Asia markets retraced some of their early losses Monday morning but investors remained wary about global risks that include a trade fight between the U.S. and China, growth outlook, as well as oil prices.
Japan’s Nikkei 225 erased early losses of more than 0.7 percent to trade fractionally higher while the Topix index was near flat. In South Korea, the Kospi retraced losses of more than 0.6 percent to trade down 0.1 percent.
Markets in Greater China were mostly positive in early trade. Taiwan’s Taiex index was up 0.35 percent while Hong Kong’s Hang Seng Index added 0.14 percent. Major indexes in the mainland markets traded mostly flat: The Shanghai Composite at around 2,600 while the Shenzhen composite added nearly 0.2 percent.
In Australia, the ASX 200 erased earlier losses to trade marginally higher around 5,923. The heavily-weighted financial subindex fell 0.66 percent as shares of some major banks tumbled: ANZ shares were down 3.74 percent and the National Australia Bank declined 0.24 percent. Westpac shares were up 0.13 percent and Commowealth Bank rose 0.58 percent.
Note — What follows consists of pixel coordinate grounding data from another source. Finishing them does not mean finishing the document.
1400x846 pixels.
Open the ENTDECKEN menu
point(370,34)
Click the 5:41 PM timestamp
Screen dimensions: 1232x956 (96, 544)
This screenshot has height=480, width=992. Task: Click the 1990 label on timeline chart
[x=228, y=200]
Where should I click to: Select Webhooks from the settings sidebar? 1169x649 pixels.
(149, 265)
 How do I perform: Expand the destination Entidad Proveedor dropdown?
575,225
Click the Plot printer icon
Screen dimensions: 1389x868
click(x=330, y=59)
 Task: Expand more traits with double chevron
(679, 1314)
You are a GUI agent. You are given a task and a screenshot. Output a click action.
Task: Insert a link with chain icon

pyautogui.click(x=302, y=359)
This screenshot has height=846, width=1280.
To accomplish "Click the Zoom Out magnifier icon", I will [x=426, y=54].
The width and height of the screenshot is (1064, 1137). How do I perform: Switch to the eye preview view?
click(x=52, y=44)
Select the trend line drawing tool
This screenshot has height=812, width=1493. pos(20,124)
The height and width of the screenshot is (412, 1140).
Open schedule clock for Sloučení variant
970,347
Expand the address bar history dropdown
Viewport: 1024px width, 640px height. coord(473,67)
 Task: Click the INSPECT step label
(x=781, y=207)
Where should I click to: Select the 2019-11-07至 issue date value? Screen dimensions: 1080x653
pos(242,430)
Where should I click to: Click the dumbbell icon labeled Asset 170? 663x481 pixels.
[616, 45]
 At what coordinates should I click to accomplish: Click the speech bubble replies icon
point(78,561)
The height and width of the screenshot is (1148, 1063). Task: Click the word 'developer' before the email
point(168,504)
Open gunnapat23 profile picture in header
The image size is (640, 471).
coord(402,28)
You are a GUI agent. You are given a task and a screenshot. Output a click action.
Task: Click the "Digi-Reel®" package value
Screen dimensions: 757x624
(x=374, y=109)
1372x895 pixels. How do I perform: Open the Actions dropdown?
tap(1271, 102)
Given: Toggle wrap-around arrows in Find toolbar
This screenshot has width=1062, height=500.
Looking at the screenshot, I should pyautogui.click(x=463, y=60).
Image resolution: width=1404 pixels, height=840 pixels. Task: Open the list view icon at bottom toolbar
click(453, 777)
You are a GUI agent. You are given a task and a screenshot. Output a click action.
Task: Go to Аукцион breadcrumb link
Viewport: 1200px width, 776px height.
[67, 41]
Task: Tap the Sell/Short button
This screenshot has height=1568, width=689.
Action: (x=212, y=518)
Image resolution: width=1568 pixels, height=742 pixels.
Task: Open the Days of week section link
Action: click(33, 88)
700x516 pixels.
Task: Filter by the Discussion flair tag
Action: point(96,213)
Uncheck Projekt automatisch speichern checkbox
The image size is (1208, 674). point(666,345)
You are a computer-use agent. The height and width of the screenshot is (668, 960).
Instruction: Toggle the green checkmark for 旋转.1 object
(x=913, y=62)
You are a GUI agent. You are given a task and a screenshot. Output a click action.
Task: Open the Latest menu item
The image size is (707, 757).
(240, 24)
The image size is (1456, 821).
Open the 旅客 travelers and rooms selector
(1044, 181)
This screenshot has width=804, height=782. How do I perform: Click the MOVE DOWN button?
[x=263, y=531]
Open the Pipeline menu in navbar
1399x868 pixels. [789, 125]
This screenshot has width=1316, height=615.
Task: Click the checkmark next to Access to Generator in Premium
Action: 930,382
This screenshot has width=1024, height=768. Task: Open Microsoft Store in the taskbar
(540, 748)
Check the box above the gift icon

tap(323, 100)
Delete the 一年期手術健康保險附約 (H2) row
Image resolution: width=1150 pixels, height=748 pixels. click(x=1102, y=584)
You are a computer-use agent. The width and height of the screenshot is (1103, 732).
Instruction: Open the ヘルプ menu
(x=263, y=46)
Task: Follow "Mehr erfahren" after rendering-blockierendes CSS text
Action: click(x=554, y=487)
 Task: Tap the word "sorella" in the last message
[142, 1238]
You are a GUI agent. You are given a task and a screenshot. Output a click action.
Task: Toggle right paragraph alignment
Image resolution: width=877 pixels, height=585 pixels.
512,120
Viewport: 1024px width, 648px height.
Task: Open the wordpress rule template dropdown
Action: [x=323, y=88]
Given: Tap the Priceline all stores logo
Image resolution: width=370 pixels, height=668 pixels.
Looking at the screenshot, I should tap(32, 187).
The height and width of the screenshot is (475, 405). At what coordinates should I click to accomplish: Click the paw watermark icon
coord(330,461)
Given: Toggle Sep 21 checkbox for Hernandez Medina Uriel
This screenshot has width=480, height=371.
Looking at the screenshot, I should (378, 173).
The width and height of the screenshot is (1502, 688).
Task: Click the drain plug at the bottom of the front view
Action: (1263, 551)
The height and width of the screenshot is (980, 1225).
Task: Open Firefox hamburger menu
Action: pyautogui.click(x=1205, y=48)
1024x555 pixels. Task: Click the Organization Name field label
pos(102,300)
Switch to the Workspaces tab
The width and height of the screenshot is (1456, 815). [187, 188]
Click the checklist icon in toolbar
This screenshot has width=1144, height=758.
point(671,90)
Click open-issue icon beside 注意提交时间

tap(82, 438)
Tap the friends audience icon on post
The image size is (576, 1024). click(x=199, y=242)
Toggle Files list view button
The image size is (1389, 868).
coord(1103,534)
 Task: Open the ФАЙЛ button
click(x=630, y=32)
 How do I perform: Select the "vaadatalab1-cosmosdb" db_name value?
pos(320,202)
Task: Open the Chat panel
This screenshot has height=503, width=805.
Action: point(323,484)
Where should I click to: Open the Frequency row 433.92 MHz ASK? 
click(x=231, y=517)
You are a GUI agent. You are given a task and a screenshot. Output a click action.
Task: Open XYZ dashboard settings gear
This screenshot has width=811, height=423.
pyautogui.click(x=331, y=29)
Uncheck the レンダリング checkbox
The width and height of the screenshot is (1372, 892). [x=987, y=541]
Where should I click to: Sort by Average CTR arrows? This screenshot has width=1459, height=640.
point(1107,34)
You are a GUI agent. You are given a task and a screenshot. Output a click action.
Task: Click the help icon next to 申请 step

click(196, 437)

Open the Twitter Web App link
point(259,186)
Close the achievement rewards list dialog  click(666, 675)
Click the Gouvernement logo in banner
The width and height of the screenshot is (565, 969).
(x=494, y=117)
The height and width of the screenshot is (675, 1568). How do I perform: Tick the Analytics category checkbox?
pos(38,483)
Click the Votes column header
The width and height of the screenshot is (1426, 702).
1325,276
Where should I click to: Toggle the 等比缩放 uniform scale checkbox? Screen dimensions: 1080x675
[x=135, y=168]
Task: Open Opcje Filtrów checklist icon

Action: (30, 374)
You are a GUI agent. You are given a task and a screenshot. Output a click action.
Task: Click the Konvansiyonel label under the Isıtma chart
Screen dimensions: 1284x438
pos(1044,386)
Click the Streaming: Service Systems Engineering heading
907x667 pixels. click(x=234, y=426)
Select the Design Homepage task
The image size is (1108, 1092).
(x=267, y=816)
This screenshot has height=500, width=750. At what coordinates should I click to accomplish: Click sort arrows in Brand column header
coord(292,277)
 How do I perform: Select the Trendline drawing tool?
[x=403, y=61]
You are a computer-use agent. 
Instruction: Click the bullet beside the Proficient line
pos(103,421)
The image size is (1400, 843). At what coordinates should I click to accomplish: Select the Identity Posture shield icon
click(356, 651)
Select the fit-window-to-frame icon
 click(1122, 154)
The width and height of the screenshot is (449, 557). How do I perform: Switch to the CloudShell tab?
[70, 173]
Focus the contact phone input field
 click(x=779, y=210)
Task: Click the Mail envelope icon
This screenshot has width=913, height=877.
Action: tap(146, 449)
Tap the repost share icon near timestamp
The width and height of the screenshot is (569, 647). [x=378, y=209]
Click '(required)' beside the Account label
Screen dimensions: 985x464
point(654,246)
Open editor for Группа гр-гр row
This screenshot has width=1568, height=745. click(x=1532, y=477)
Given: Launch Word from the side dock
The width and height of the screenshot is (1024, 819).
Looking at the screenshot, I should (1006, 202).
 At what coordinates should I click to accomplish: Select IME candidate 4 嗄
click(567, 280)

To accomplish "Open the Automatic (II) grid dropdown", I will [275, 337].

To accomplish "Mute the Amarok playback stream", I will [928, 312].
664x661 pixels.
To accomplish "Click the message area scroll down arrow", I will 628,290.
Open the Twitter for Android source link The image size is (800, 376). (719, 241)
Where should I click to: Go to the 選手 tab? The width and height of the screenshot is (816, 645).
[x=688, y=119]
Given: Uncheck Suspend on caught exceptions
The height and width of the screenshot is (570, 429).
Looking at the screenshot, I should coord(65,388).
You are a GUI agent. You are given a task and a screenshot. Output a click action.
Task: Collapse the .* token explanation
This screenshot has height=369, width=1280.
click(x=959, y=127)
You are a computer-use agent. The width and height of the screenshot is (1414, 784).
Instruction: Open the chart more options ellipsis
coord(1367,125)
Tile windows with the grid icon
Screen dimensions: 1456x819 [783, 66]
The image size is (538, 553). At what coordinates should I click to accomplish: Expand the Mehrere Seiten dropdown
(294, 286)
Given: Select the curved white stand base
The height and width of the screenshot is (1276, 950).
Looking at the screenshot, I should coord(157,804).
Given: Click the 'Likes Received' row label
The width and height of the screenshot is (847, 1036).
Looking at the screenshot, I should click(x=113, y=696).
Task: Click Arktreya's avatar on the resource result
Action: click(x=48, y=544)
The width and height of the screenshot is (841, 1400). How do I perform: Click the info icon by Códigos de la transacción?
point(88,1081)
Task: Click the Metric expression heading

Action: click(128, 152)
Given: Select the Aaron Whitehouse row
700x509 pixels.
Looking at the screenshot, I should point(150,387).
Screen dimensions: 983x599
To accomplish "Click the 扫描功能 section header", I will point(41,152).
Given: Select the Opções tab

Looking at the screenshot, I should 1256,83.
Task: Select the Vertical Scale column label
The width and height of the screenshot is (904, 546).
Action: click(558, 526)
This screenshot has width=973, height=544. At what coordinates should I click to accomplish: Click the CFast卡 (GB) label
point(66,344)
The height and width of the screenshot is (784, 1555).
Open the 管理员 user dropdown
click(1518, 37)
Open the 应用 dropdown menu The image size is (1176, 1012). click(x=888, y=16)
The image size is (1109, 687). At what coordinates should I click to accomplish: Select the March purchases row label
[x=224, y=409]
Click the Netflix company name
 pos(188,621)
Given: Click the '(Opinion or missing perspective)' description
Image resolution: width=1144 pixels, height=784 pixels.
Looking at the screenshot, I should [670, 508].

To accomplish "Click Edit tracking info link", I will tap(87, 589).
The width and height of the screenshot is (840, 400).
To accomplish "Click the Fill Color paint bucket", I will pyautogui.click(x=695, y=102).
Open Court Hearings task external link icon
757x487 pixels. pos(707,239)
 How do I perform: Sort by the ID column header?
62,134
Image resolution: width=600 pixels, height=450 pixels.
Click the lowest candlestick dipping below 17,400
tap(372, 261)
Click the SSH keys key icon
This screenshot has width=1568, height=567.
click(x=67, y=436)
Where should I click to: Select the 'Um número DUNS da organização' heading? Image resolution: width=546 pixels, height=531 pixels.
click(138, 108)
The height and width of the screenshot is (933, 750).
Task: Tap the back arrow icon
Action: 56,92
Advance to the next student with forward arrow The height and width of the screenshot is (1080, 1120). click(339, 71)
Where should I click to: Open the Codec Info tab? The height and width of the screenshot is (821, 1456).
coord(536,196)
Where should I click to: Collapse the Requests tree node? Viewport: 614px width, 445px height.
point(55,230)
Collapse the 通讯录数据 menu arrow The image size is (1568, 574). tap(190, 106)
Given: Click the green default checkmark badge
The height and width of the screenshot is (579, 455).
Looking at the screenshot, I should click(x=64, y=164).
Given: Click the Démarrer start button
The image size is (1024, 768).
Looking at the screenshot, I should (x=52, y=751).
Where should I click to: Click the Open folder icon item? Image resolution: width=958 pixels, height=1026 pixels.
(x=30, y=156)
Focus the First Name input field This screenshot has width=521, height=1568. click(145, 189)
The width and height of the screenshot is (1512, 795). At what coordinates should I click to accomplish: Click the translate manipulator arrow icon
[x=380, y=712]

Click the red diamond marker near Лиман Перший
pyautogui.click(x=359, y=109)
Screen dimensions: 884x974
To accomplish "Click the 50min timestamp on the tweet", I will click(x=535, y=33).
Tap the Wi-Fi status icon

Oil prices will also be closely watched on Monday after the Organization of the Petroleum Exporting Countries (OPEC) and its allies warned about surging oil output that is set to leave the crude market oversupplied in 2019.
A committee of several OPEC members and other crude exporters said that a larger group of roughly two dozen nations may have to launch a fresh round of output cuts in order to keep the oil market balanced. That announcement came as rising supply and a weaker outlook for demand have contributed to a sharp pullback in oil prices.
“The fairly quick downward correction in oil prices has finally stirred OPEC members to broach the topic of more output cuts over the weekend,” Wei Liang Chang, a foreign-exchange strategist at Mizuho Bank, wrote in a morning note. “Even so, the correction in oil prices appears partly due to a pullback in global equities, and output management risks exaggerating price moves when market sentiment reverses.”
U.S. crude traded up 0.8 percent at $60.67 a barrel while global benchmark Brent was up 0.95 percent at $70.85.
In the currency market, the dollar index, which measures the U.S. dollar against a basket of its peer, traded at 96.984, up from levels below 96.000 in the previous week.
Analysts said that the dollar “reasserted itself” as sentiment fell in the stock market last Friday.
The Japanese yen traded at 113.95 to the dollar while the Australian dollar traded at $0.7229.